Emphysema sufferers sing their lungs out

3:39 pm on 6 October 2015

A group of Wellington residents suffering life-threatening emphysema are fighting their breathing obstacles by singing in a choir, which is having a remarkable effect on their conditions.

Imagine standing on top of Mount Everest's summit, attempting to breathe without an oxygen tank. That's what the members of choir members of Sing Your Lungs Out (SYLO), which was formed last year at the capital's main hospital, say their daily lives are like.

It's like breathing through a straw, they say, and many of them have life-saving oxygen tanks to help them get through the day.

But that's not the first thing that becomes obvious in this hospital room - instead, it's their infectious enthusiasm for life.

Warren King

Warren King Photo: RNZ / Alexander Robertson

Warren King has emphysema and depends on his oxygen tank to breathe. He said singing in the choir has meant less time in hospital and has taken his mind off his condition.

"Last year and the year before I was in hospital, in and out, but I haven't been in hospital this year so it's quite good," he said.

"I don't really think about my condition when I'm singing. I'm happy, everybody gets on well and we talk things out."

Mario Mazzorana is an artist who had to put down his paint brush because of his lung condition. He said singing had slowly brought him back to life.

"I haven't painted a picture for over a year and recently it was starting to sort of sadden me a bit because I don't know if I'll ever have the energy again.

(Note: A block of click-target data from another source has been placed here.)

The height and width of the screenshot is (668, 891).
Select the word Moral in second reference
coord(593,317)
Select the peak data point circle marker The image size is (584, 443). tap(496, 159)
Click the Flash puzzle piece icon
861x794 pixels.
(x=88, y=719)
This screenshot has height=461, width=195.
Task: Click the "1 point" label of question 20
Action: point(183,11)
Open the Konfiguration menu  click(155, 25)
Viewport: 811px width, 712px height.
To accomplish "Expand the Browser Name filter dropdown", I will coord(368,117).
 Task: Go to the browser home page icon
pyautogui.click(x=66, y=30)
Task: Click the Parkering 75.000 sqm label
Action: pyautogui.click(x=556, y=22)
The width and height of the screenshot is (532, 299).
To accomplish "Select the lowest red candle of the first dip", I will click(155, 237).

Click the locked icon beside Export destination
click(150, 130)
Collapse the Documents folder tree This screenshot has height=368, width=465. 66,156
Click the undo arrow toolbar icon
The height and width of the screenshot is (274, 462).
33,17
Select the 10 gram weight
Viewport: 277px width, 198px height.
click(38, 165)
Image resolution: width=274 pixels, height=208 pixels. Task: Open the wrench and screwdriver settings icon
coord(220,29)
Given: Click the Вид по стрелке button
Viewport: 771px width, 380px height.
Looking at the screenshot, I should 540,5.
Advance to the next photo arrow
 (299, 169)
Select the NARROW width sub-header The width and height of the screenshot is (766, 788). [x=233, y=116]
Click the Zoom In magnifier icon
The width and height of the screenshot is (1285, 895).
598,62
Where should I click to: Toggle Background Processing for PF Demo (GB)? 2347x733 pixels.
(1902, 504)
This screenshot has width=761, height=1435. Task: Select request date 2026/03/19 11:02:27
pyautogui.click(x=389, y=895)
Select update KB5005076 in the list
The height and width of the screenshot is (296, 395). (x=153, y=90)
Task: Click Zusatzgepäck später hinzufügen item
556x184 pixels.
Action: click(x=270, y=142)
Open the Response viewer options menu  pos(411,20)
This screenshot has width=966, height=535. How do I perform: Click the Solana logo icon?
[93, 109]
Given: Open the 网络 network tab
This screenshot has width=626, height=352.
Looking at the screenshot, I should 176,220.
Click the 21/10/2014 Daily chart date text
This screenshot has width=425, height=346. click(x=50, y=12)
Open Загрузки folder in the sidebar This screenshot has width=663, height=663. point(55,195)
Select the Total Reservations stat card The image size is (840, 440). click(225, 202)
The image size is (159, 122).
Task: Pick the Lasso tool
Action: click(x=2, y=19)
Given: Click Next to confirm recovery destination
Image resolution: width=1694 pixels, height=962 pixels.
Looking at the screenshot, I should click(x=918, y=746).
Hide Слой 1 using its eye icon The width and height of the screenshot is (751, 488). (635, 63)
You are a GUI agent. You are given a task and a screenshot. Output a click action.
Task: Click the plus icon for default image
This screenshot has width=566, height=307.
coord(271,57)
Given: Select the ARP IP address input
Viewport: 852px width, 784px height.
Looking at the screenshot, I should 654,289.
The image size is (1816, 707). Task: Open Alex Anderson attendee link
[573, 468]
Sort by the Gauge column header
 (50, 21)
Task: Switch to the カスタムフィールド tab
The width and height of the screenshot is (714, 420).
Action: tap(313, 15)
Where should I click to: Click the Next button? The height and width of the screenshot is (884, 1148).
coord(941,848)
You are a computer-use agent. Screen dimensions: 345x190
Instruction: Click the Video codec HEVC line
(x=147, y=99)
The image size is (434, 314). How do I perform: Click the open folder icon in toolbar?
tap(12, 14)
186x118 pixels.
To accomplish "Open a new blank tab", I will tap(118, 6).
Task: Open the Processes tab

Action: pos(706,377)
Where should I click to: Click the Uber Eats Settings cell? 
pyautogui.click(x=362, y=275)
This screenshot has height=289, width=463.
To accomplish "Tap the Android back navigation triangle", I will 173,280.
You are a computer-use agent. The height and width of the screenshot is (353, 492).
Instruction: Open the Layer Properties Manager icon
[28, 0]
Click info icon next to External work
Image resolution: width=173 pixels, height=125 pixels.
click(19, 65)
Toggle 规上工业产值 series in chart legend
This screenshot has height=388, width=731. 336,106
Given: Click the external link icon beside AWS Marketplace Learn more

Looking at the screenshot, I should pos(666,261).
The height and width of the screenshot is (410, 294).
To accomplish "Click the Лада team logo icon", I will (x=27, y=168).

"We had a performance at Te Papa and at the end of that we got a standing ovation - and I sought of felt that, in doing the performance, that I sort of won back a bit of creativity."

Sing Your Lungs Out choir leader Ruth Collingwood (right)

Sing Your Lungs Out choir leader Ruth Collingwood (right) Photo: RNZ / Alexander Robertson

Another member of the choir, Evelyn Tuuta, was born with a lung condition and grew up on the Chatham Islands - where there was no doctor.

As she grew older, breathing became problematic, and she said joining the SYLO choir was about singing to live.

She said she had little time for healthy people who complained about what she sees as small problems.

"I go, God, if I had your lungs... but I don't, you know in the world, everyone has a different perspective of it, the only one you can have is yours.

"You can only live your perspective of the world and be what you are."

SYLO choir director Ruth Collingham has a day job which involves boardrooms, filled with serious faces.

"I get to deal with people who are not always having such a good time," she said.

"So this is fantastic for me, we all have a good laugh and to watch this group change and develop over the past year has been absolutely amazing - they now go home and practice singing technique.

"I mean, who would have thought, some of them at the start were [like] 'why do I have to come to this group' kind of thing," she said.

The choir members are all patients of emergency doctor Sarah Aldington, who said the choir was set up to change their lives.

But she said they have, in turn, changed her life and those of her colleagues through their zest for living.

"We've watched some beautiful friendships develop over their months together.

"It's just a joy to watch how they all support each other. If one of them is sick or one of them has a difficulty, they all rally around, and it's great to see."